- _DIRECTIONS_:
Would you please copy out each entry exactly?

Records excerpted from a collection
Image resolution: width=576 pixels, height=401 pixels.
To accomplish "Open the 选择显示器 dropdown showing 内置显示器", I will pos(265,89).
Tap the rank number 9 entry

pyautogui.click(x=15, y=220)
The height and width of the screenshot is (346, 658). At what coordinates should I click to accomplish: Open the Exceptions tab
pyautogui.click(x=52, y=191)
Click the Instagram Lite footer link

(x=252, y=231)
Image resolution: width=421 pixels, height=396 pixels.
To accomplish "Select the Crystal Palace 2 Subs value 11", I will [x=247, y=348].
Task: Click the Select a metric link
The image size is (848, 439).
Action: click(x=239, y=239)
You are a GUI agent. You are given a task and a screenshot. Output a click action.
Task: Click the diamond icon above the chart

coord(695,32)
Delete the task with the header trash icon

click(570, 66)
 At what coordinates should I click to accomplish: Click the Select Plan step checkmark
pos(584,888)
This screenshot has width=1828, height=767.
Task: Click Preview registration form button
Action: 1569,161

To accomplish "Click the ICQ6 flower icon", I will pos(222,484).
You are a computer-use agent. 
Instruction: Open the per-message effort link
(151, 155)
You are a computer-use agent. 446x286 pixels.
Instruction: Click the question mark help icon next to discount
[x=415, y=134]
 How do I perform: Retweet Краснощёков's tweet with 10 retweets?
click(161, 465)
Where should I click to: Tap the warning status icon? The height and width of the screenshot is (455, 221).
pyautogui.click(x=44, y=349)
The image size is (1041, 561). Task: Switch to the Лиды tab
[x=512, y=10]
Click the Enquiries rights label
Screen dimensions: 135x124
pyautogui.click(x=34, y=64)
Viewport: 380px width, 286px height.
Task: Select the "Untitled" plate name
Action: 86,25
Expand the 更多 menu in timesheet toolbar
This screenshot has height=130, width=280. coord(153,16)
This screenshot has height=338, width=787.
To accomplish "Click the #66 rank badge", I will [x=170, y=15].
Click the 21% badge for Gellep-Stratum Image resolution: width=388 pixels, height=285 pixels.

- _RESULT OF THIS EXERCISE_:
Image resolution: width=576 pixels, height=401 pixels.
To accomplish "Open the 选择显示器 dropdown showing 内置显示器", I will pos(265,89).
Tap the rank number 9 entry

pyautogui.click(x=15, y=220)
The height and width of the screenshot is (346, 658). At what coordinates should I click to accomplish: Open the Exceptions tab
pyautogui.click(x=52, y=191)
Click the Instagram Lite footer link

(x=252, y=231)
Image resolution: width=421 pixels, height=396 pixels.
To accomplish "Select the Crystal Palace 2 Subs value 11", I will [x=247, y=348].
Task: Click the Select a metric link
The image size is (848, 439).
Action: click(x=239, y=239)
You are a GUI agent. You are given a task and a screenshot. Output a click action.
Task: Click the diamond icon above the chart

coord(695,32)
Delete the task with the header trash icon

click(570, 66)
 At what coordinates should I click to accomplish: Click the Select Plan step checkmark
pos(584,888)
This screenshot has width=1828, height=767.
Task: Click Preview registration form button
Action: 1569,161

To accomplish "Click the ICQ6 flower icon", I will pos(222,484).
You are a computer-use agent. 
Instruction: Open the per-message effort link
(151, 155)
You are a computer-use agent. 446x286 pixels.
Instruction: Click the question mark help icon next to discount
[x=415, y=134]
 How do I perform: Retweet Краснощёков's tweet with 10 retweets?
click(161, 465)
Where should I click to: Tap the warning status icon? The height and width of the screenshot is (455, 221).
pyautogui.click(x=44, y=349)
The image size is (1041, 561). Task: Switch to the Лиды tab
[x=512, y=10]
Click the Enquiries rights label
Screen dimensions: 135x124
pyautogui.click(x=34, y=64)
Viewport: 380px width, 286px height.
Task: Select the "Untitled" plate name
Action: 86,25
Expand the 更多 menu in timesheet toolbar
This screenshot has height=130, width=280. coord(153,16)
This screenshot has height=338, width=787.
To accomplish "Click the #66 rank badge", I will [x=170, y=15].
Click the 21% badge for Gellep-Stratum Image resolution: width=388 pixels, height=285 pixels.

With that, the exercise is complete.